Among the four major constituents of WEP, the diphenols significantly induced HO-1. Diphenol is oxidized to quinone under oxidative stress conditions and then reacts with the critical cysteine residues in Keap1 that are essential for its ubiquitin ligase substrate adaptor activity [22, 23]. Studies have reported various polyphenols with diphenol structures such as epigallocatechin gallate (EGCG) [24, 25], eckol [26, 27], and resveratrol [28, 29] that activate the Nrf2/ARE pathway. Moreover, 1,5-dicaffeoylquinic acid and 3-caffeoyl,4-dihydrocaffeoyl quinic acid were also reported to up-regulate HO-1 expression or induce Nrf2 nuclear translocation under certain oxidative stress conditions induced by oxygen and glucose deprivation/reperfusion or tert-butyl hydroperoxide exposure [30, 31]. They have a diphenol structure that is similar to that of 3,4-CQA, 3,5-CQA, and CGA. However, the underlying mechanism of HO-1 induction by these compounds remains unclear. For example, a previous report [30] indicated that 3-caffeoyl,4-dihydrocaffeoyl quinic acid regulates HO-1 expression via the phosphoinositide 3-kinase (PI3K)/Akt-Nrf2 signaling pathways but early up-regulation of HO-1 expression by WEP treatment was not inhibited by LY294002 (the PI3K/Akt pathway inhibitor) pretreatment (data not shown). Moreover, WEP and its main constituents did not induce HO-1 expression and nuclear translocation of Nrf2 in the absence of UVA irradiation. In contrast, the previous reports [30, 31] showed that the compounds induce the expression of these proteins without pre-induction of oxidative stress. Further investigation is required to elucidate these differences. In a previous study, we showed that p-CA, which does not possess a diphenol structure, also had protective effects [19]. Besides, in present study, we could not detect Nrf2 at 3 h after UVA irradiation (Figs. 3a and 4). NQO1, which the other downstream target protein of Nrf2, was not affected WEP pretreatment at 3, 6 h after UVA irradiation (Fig. 5). Based on these results, other mechanisms may also contribute to the protective effects of the main constituents of WEP. Since WEP acts as an HO-1 activator only after oxidative stress occurred in the cells, it can activate HO-1 only tissue under the pathological condition.

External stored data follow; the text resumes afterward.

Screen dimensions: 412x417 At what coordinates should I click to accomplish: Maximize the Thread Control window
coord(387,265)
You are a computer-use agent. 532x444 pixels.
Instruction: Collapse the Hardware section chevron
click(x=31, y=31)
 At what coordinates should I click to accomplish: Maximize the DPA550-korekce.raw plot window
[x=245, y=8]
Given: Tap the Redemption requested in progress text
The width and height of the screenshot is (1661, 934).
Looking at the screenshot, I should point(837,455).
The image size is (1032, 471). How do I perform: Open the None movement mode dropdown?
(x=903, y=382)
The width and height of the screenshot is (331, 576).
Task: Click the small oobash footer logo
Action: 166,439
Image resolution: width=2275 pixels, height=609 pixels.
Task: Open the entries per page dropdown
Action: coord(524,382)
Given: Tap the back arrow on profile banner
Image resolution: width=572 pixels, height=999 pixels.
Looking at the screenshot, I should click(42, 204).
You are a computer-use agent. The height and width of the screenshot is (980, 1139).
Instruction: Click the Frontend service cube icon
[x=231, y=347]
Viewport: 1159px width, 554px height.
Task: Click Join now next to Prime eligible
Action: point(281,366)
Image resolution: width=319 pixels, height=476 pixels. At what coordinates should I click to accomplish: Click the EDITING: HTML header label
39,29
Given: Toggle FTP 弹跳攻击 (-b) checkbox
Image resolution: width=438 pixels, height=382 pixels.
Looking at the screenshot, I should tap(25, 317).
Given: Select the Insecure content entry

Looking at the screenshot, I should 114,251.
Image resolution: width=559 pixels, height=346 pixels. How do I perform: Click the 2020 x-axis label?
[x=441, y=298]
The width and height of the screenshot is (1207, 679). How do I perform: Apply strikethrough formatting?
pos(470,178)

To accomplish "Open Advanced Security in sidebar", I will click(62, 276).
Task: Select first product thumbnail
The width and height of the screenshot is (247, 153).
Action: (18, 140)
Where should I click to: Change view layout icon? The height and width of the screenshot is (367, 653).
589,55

These results suggest that WEP is useful for treatment of skin diseases as oxidation damaged portion-specific an HO-1 inducer.

Conclusions

In conclusion, we demonstrated that WEP and its main constituents induce early up-regulation of HO-1 and nuclear translocation of Nrf2. Our findings indicated that WEP acts as an early inducer of HO-1 and a rapid activator of Nrf2 to protect against UVA-induced oxidative stress.